Besides being type-unstable, there are some other issues with the current implementation of recurrent layers in Flux (see e.g. Flux.jl#1089), which is why I think they need to be redesigned completely with the attention to performance

Zygote doesn’t support mutation of arrays, but you can mutate other objects just fine (eg try code with dictionaries in).

What might be happening when you add a type restraint is that Julia has to convert the array before storing it, which might call a mutating kernel. Whatever the exact reason, the error must be coming from mutation of an array.

Feel free to try it, but I’d be very surprised is adding type restrictions to Recur gave any meaningful performance improvement. I know the Julia manual talks about type inference and globals etc., but ML really has very different performance constraints; there’s plenty of active work here and it’s definitely not the case that these things are written without attention to performance.

1 Like

Although I remain unclear on how Zygote gets away with the apparent array mutation that happens within the Recur, from the test below, it effectively looks like implementing an immutable struct for the RNNCell and Recur along with type annotation doesn’t bring any improvement (both for time and memory allocations):

using Flux
using Flux: Recur, @functor, glorot_uniform, hidden
using BenchmarkTools

# immutable alternative - no hidden state since redundant with one defined in Recur
struct MyRNNCell{F,T}

# initializer
MyRNNCell(in::Integer, out::Integer, σ = tanh; init = glorot_uniform) = MyRNNCell(σ, init(out, in), init(out, out), init(out))

# overload
function (m::MyRNNCell{F,T})(h::Matrix{T}, x::Matrix{T}) where {F,T}
  σ, Wi, Wh, b = m.σ, m.Wi, m.Wh, m.b
  h = σ.(Wi*x .+ Wh*h .+ b)
  return h, h

@functor MyRNNCell Wi, Wh, b

# immutable alternative implementation of Recur
struct MyRecur{F,T}

# overload
function (m::MyRecur)(xs...)
  h, y = m.cell(m.state, xs...)
  m.state .= h
  return y

@functor MyRecur cell, init

# define model based on alternative immutable struct
m = MyRecur(MyRNNCell(128,256), zeros(Float32,256), zeros(Float32,256, 512))
# original / benchmark model
bm = RNN(128,256)

# generate data
x = rand(Float32, 128,512)
xx = [x = rand(Float32, 128,512) for i in 1:100]

# all clean inference
@code_warntype m(x)
# inference issues raised
@code_warntype bm(x)

@btime m(x)
2.562 ms (11 allocations: 1.50 MiB)

@btime bm(x)
2.553 ms (11 allocations: 1.50 MiB)

Any pointers to understand how both approach have same performance despite the expected gain from the type stability (at least from the @code_warntype) would be helpful, as it effectively breaks the rationale I had from the manual performance tips.

1 Like

There is no array mutation. You can see that the Recur struct modifies its own mutable state field here. But it’s a struct that gets modified, not an array.

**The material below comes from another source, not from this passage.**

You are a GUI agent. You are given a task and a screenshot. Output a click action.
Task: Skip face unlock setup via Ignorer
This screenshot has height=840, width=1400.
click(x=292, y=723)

Performance is always context-dependent. If code is not type inferred, Julia inserts dynamic dispatches to figure out what method should be called at run time; this costs about 100ns - 1μs. That’s a disaster if you have a scalar loop (since scalar operations can take about a nanosecond, so the overhead is significant), but it’s a non-issue if you’re working with big arrays (as in ML) since individual array operations can easily take milliseconds. Adding a microsecond of dispatch to each operation isn’t even noticeable.

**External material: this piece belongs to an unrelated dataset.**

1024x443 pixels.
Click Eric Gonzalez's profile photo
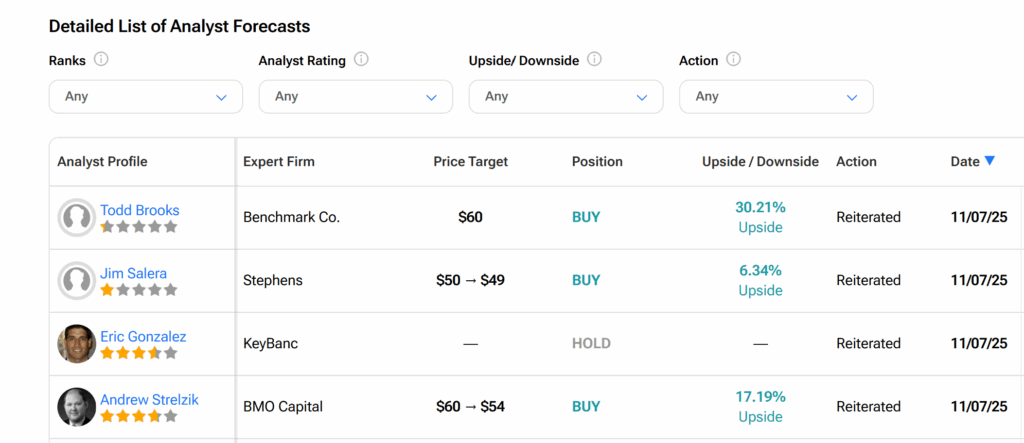tap(77, 344)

Type inference might matter more in future once the compiler does more array optimisations, but for now it’s largely not worth worrying about.


Type inference might matter more in future once the compiler does more array optimisations, but for now it’s largely not worth worrying about.

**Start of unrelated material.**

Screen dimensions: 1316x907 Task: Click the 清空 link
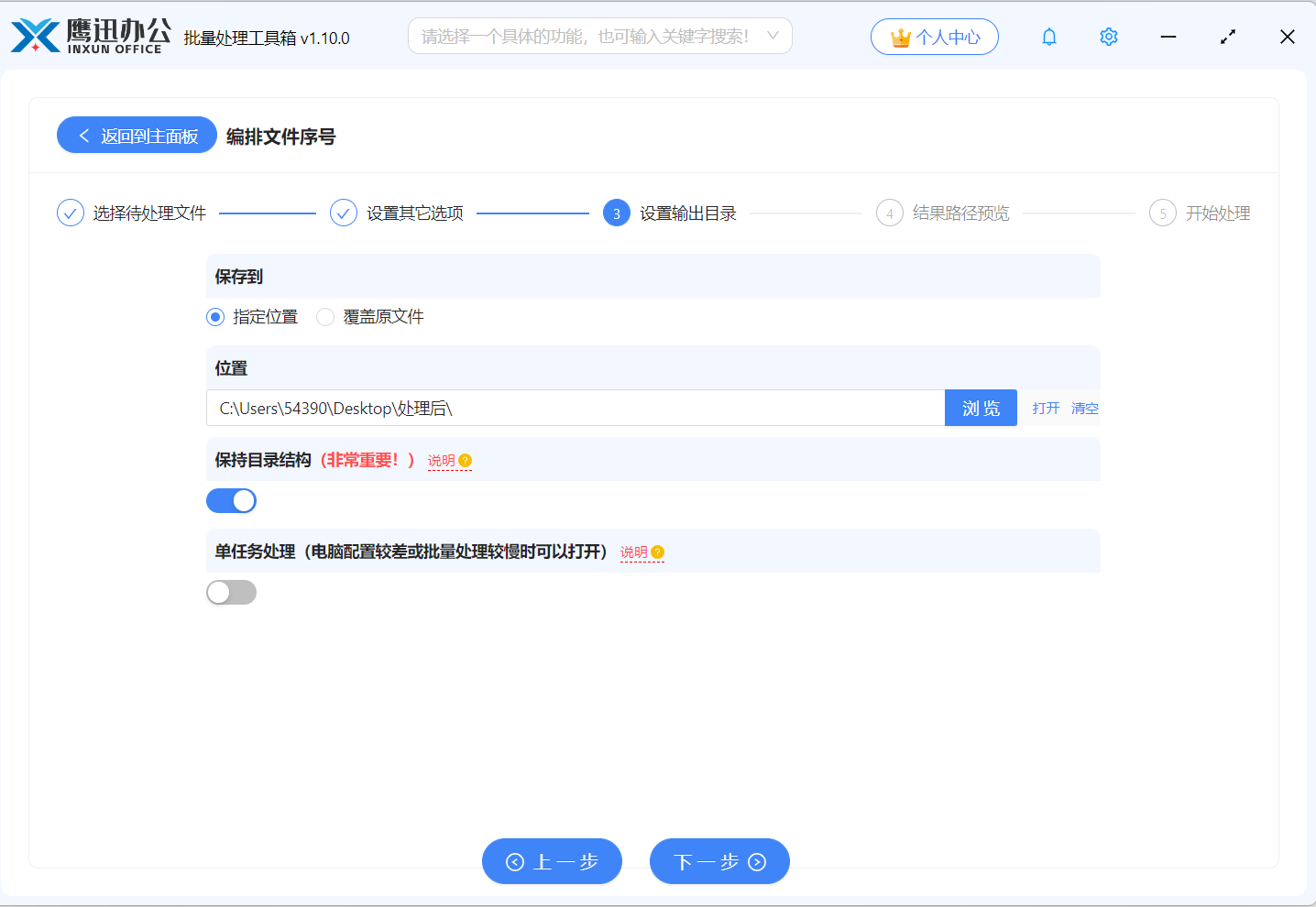[1084, 408]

In my use-case, I was using LSTMs with OMEinsum.jl and because of their current type-unstable implementation the LSTM's output was getting inferred as Any or Array{Any} and because of that it was not getting dispatching to the right GPU–optimized kernel in OMEinsum, but to a generic slow one, which is when I’ve filed the issue above. All of this was happening in the backward pass, so really hard to debug and fix. So type inference was a deal-breaker in my case.

Hm, inference shouldn’t influence dispatch, the actual runtime types are used to determine what method is called. Unless you somehow manually call into inference and do logic based on that, that is.